Tamborello had an early music-making advantage. Growing up in the sleepy coastal town of Santa Barbara, he had ample free time and his father, an oral surgeon and jazz aficionado, gave young Jimmy free reign over his eight-track tape machine, sequencer, and keyboard. He was in a series of small indie and punk bands and even an act called Antihouse, but it was industrial band Skinny Puppy’s layers of effects and processing that first got him interested in production techniques.
A few years later, he would again be profoundly affected–this time by Aphex Twin, who inspired the creation of Dntel, both in name (“It sounded like it could be the title of an Aphex Twin song”) and in sound (Tamborello’s early productions echo the clicks, drones, and beat trickery of early Aphex albums like Selected Ambient Works I and II. “On a lot of those [old Aphex] songs you can hear the tape noise and stuff, it feels like a person doing it live,” says Tamborello. “It was really inspiring to hear something electronic that wasn’t so perfect sounding. Rave music always seemed so polished and professional; it felt like I was miles away from doing that myself and I remember thinking it would take years to learn how to do it. I liked [IDM] more than the really polished stuff, and it was exciting to realize that I could do that.”
What Works
Dntel’s early productions (from about 1994 to 1997) can be found on Early Works for Me If It Works For You, a second volume of which is due out on Phthalo this fall. Though numbers like “Danny Loves Experimental Electronics” and “Loneliness is Having No One To Miss” are full of skittering, leftfield drum & bass antics and swirling atmospherics, they hint at the lush melodies and clever sampler tics that have since become his trademark.

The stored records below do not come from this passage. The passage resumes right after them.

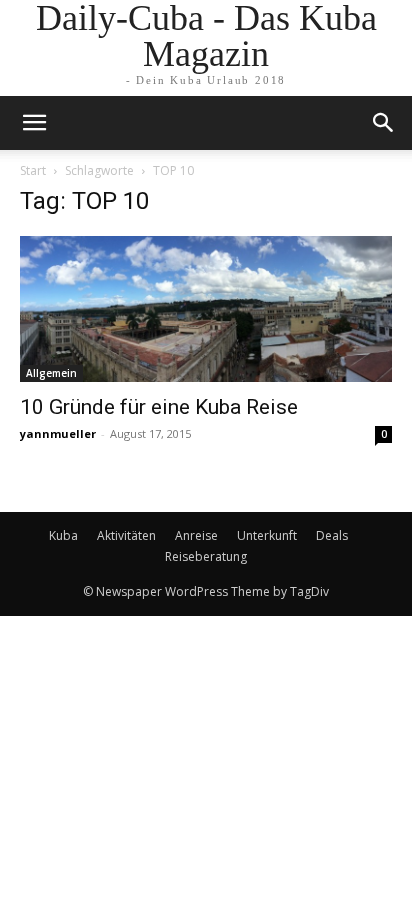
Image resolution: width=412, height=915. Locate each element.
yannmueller (58, 433)
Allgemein (51, 373)
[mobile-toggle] (34, 123)
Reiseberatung (206, 556)
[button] (384, 123)
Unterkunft (267, 535)
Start (33, 170)
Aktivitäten (126, 535)
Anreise (196, 535)
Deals (332, 535)
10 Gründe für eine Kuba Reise (159, 407)
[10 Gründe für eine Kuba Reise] (206, 309)
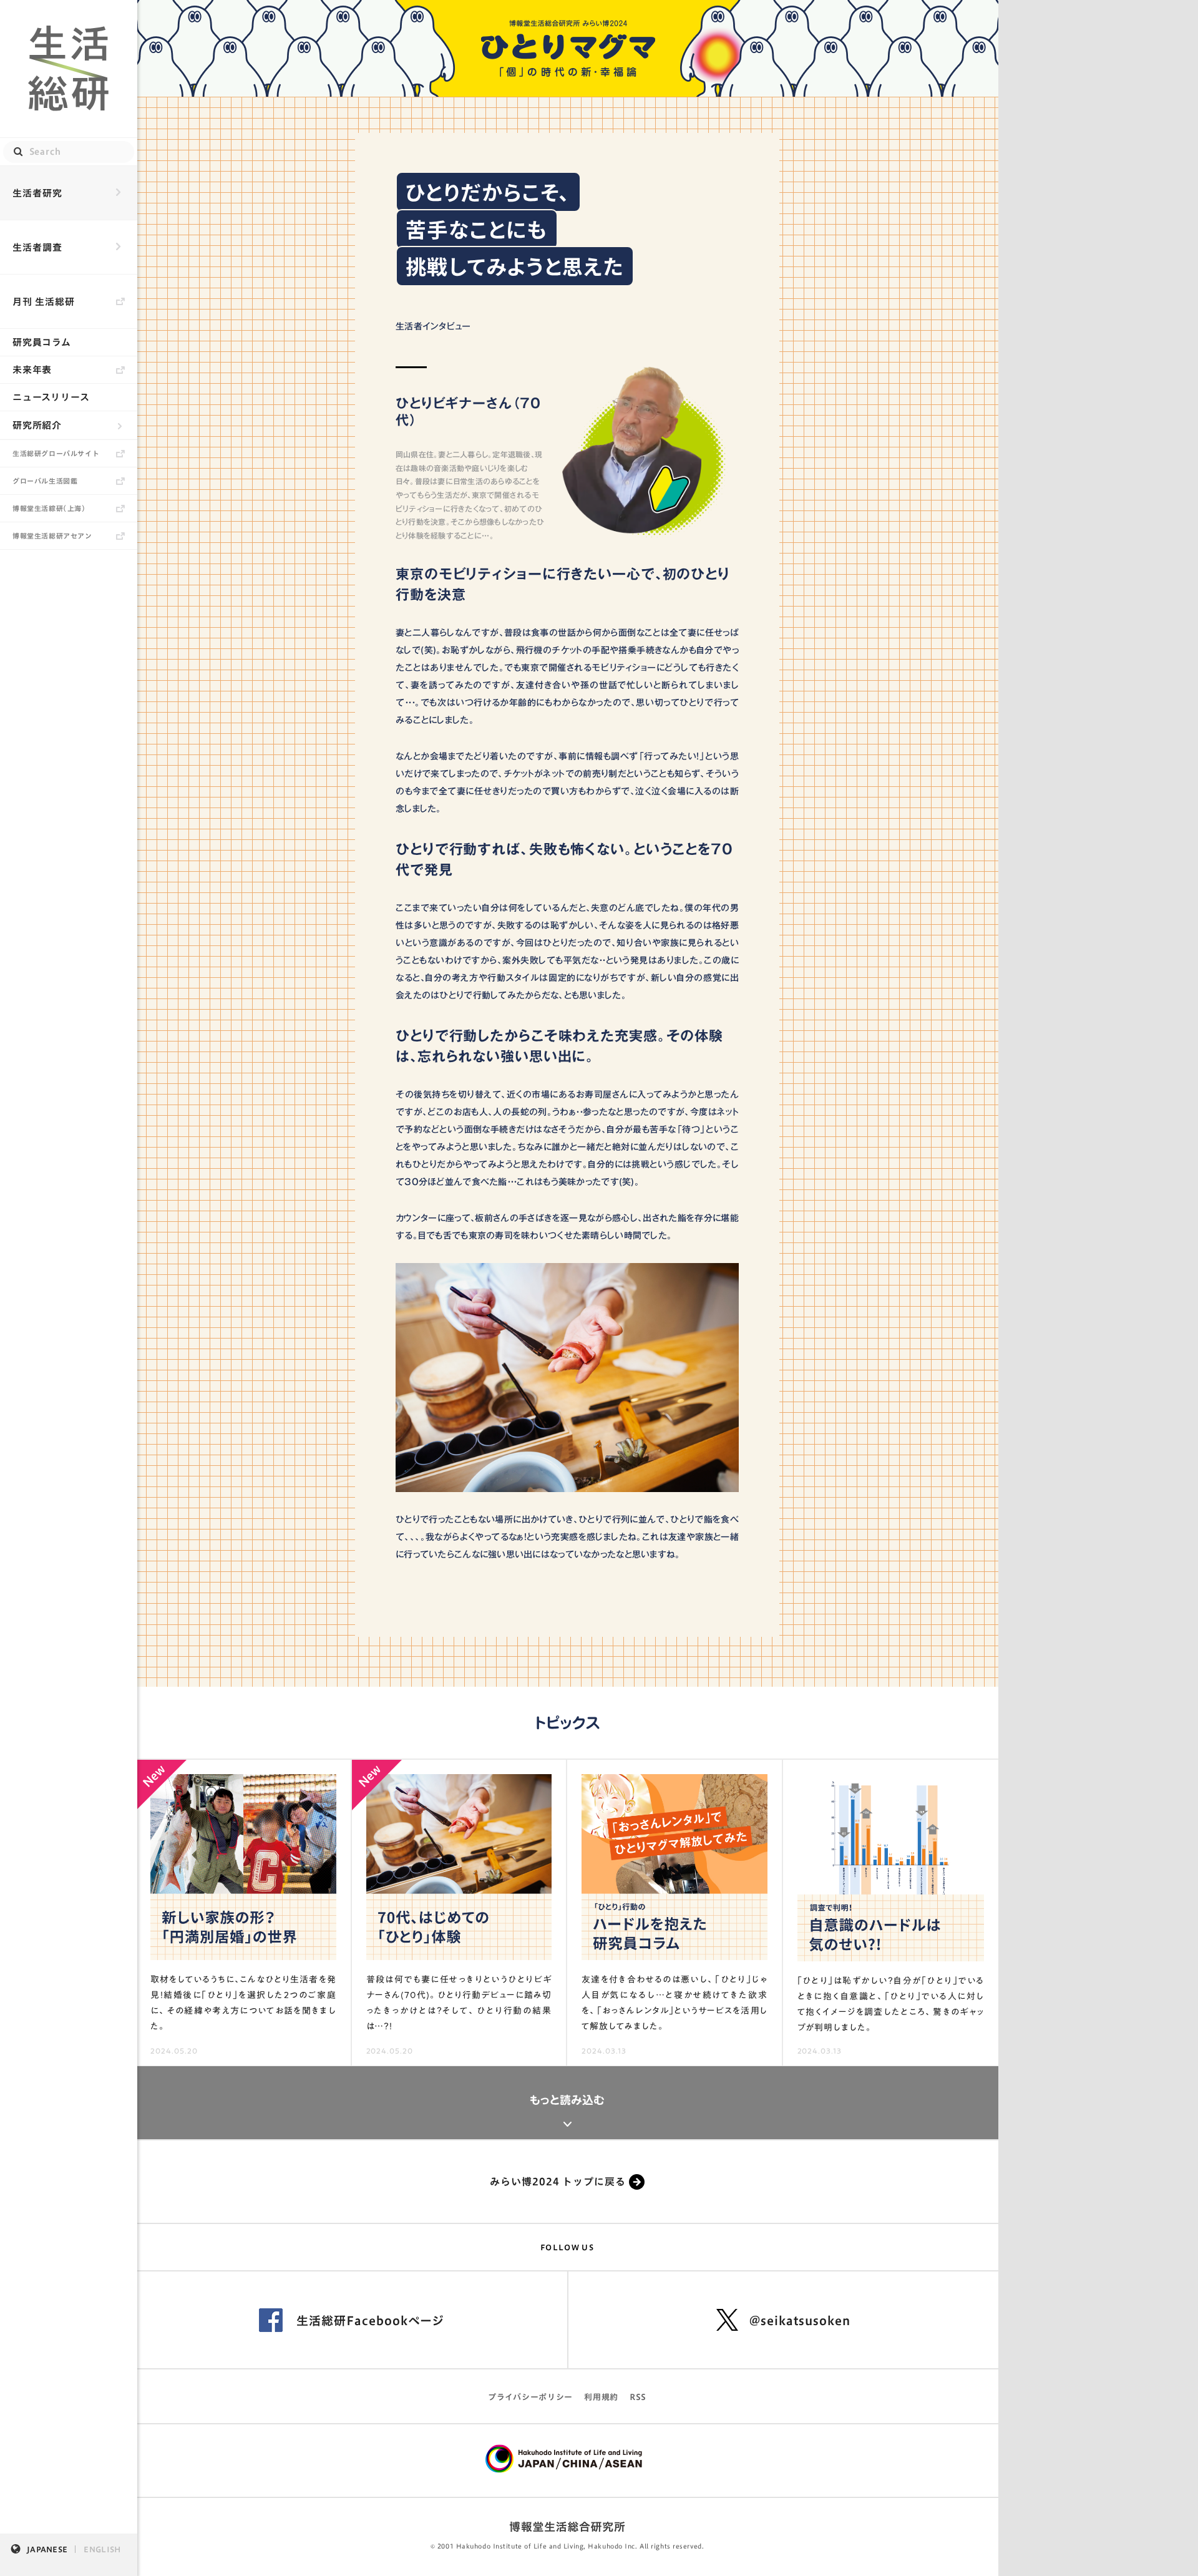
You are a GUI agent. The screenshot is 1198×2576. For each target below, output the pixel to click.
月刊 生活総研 (43, 301)
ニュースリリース (51, 397)
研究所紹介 (37, 425)
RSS (638, 2397)
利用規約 (601, 2397)
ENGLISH (102, 2549)
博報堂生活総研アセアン (52, 535)
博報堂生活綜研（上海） (49, 508)
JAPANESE (47, 2549)
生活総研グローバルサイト (55, 453)
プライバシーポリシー (530, 2397)
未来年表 (32, 369)
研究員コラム (41, 342)
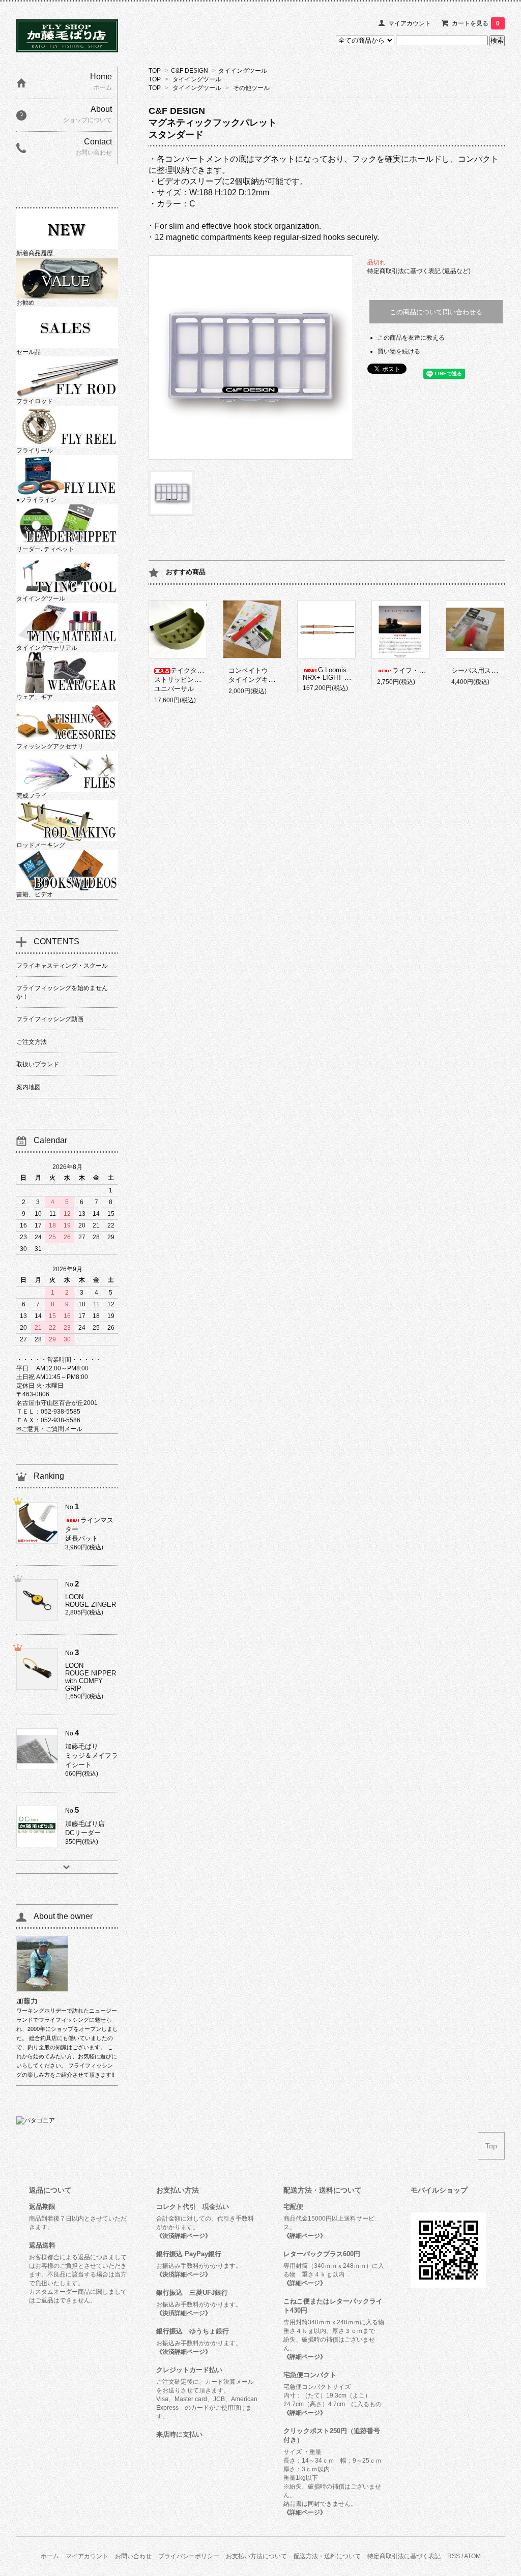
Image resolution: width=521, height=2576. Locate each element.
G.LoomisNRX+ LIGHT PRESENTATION (349, 673)
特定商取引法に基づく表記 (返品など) (419, 271)
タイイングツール (242, 70)
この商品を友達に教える (411, 337)
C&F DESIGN (189, 70)
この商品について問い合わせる (436, 312)
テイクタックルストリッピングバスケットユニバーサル (194, 680)
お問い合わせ (133, 2556)
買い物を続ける (399, 351)
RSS (453, 2556)
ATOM (472, 2556)
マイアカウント (409, 23)
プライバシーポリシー (188, 2556)
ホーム (50, 2556)
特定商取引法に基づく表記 (404, 2556)
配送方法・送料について (327, 2556)
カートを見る (476, 23)
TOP (155, 70)
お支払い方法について (256, 2556)
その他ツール (251, 88)
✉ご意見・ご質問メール (49, 1428)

Tamborello does sometimes listen to his old stuff, but with more of a critical eye than out of sheer pleasure. “I like to hear what things work and what things don’t work, and [think about] how I could change things,” he says. “For my own listening, I really mostly like darker stuff and sadder music. I feel like maybe my stuff might be too quirky for me to listen to. The mood is too… I want to say cute, but that makes me sad.”
Ape Shit
Dntel on his monkey collection.
“I’ve always liked monkeys; my mom liked monkeys, too. I have a decent amount of monkey stuff, like pictures and stuffed monkeys, but it’s not one of those out-of-control things where you want people to stop giving you stuff. For the new Dntel album, I had some chimps do these paintings; it happened through a friend who volunteered at a wildlife waystation somewhere near L.A. I got to pick out two colors per painting but I couldn’t even be there when they did it. I kind of want to use them for the cover but I have to figure out the specifics, like how to give them credit. I also really like babies and monkeys together. I have this idea for a TV show where it would be a little miniature landscape with miniature cities. They put babies and monkeys together in the landscape and film the highlights. Now that would be a good show.”